◆ **EXTRACT**
□ □ □ □ □

Code and theory

Senior Data Quality Engineer, ML (India)

Bengaluru, Karnataka, India Full Time

Our AI/ML engineering team ensures Code and Theory delivers innovative, immersive web experiences that delight our clients and their customers. We are always striving to balance the demanding nature of working on cutting-edge technologies with the real-world demands of high performance, high security, and accessibility. Working in collaboration with our multi-disciplinary engineering, design, and quality assurance teams, you will build software that solves real-world problems for incredible clients. 

WHAT YOU’LL DO

  • Write Python and SQL scripts to evaluate outputs from large language models (LLMs)
  • Design and implement LLM-as-Judge evaluations with clear scoring rubrics (faithfulness, relevance, completeness, correctness)
  • Define and calculate quality metrics such as exact match, token-level F1, ROUGE, and subjective rubric scores
  • Build and maintain ground-truth datasets for benchmarking and regression testing
  • Automate evaluation pipelines and integrate them into CI/CD workflows
  • Conduct in-depth analysis of large unstructured datasets to identify inconsistencies, anomalies, missing values, and potential biases
  • Diagnose and report failure modes (hallucinations, irrelevant answers, formatting errors)
  • Collaborate and serve as a crucial link between AI engineers, QA, data scientists and product managers to set quality standards and release criteria
  • Document processes and maintain reproducibility of evaluation runs
  • Create comprehensive technical documentation, including design specifications, architecture diagrams, and code comments

WHAT YOU’LL NEED

  • Strong proficiency in Python and SQL (data handling, scripting, test automation)
  • Experience with data cleaning and standardization techniques to facilitate ingestion and analysis by various teams
  • Understanding of generative AI concepts (prompts, hallucinations, grounding)

□ □ □ □ □

◆ **THE DATA**
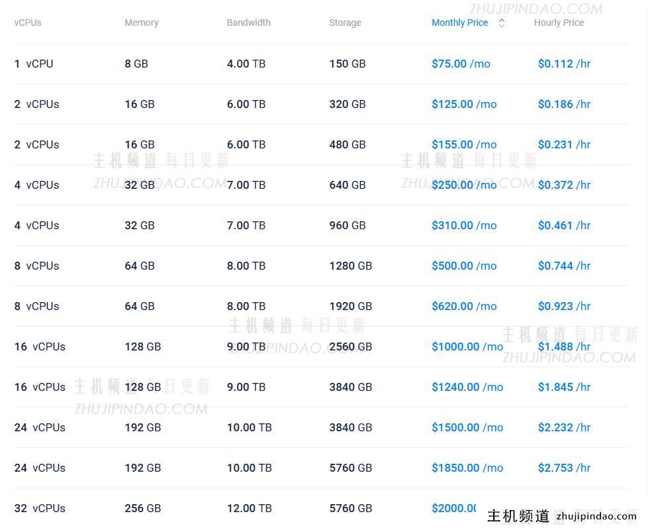Click the Bandwidth column header
This screenshot has height=532, width=648.
pyautogui.click(x=248, y=23)

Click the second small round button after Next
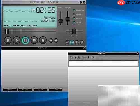pyautogui.click(x=56, y=41)
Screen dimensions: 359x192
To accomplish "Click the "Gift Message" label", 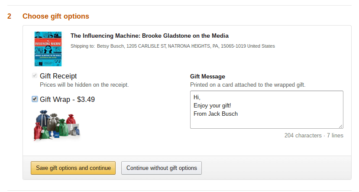I will pyautogui.click(x=207, y=76).
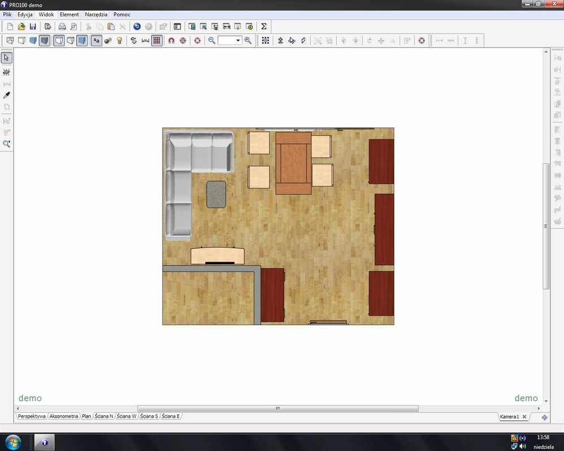This screenshot has height=451, width=564.
Task: Switch to the Perspektywa tab
Action: coord(32,417)
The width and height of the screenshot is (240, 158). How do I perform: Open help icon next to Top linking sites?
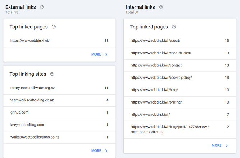pyautogui.click(x=52, y=74)
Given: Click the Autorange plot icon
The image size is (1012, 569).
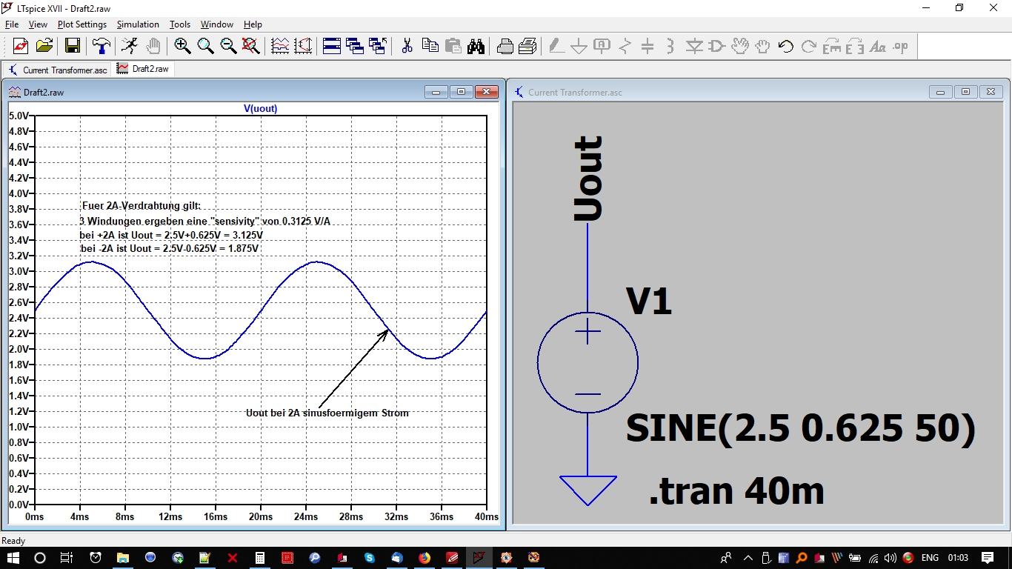Looking at the screenshot, I should click(x=280, y=46).
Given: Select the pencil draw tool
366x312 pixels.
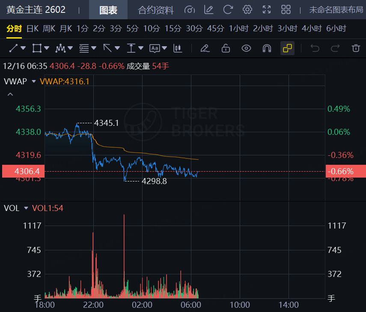Looking at the screenshot, I should [205, 48].
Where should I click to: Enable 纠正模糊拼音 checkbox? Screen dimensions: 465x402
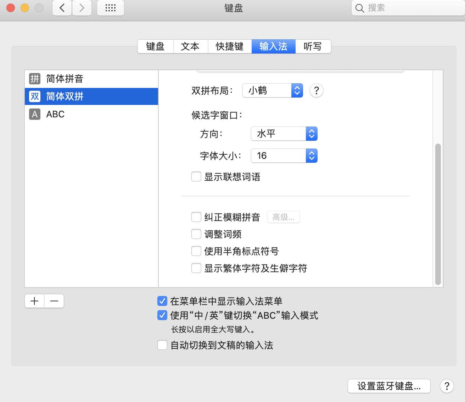coord(196,217)
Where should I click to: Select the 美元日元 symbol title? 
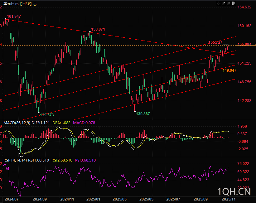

□ □ □ □ □

◆ **WHAT YOU NEED TO DO**
a. Rewrite everything in the Code and Theory job posting from "Our AI/ML engineering" down to "language models (LLMs)", putting "partners" wherever "clients" appears.
b. Write the next part of the Code and Theory job posting, picking up after its final line.

◆ **ANSWERS TO EACH TASK**
a.
Our AI/ML engineering team ensures Code and Theory delivers innovative, immersive web experiences that delight our partners and their customers. We are always striving to balance the demanding nature of working on cutting-edge technologies with the real-world demands of high performance, high security, and accessibility. Working in collaboration with our multi-disciplinary engineering, design, and quality assurance teams, you will build software that solves real-world problems for incredible partners. 

WHAT YOU’LL DO

  • Write Python and SQL scripts to evaluate outputs from large language models (LLMs)

b.
  • Experience designing structured LLM prompts for evaluations
  • Familiarity with at least one evaluation framework (RAGAS, DeepEval, TruLens, LangSmith) or ability to learn quickly
  • Familiarity with cloud runs and automation (GCP preferred) or ability to learn quickly
  • Ability to translate ambiguous quality expectations into measurable metrics
  • Excellent problem-solving abilities and analytical thinking
  • Effective communication skills to collaborate with cross-functional teams and present technical concepts to both technical and non-technical stakeholders

ABOUT US

Born in 2001, Code and Theory is a digital-first creative agency that sits at the center of creativity and technology. We pride ourselves on not only solving consumer and business problems, but also helping to establish new capabilities for our clients. With a global client roster of Fortune 100s and start-ups alike, we crave the hardest problems to solve. We have teams distributed across North America, South America, Europe, and Asia. The Code and Theory global network of agencies is growing and includes Kettle, Instrument, Left Field Labs, Create Group, Mediacurrent, Rhythm, and TrueLogic.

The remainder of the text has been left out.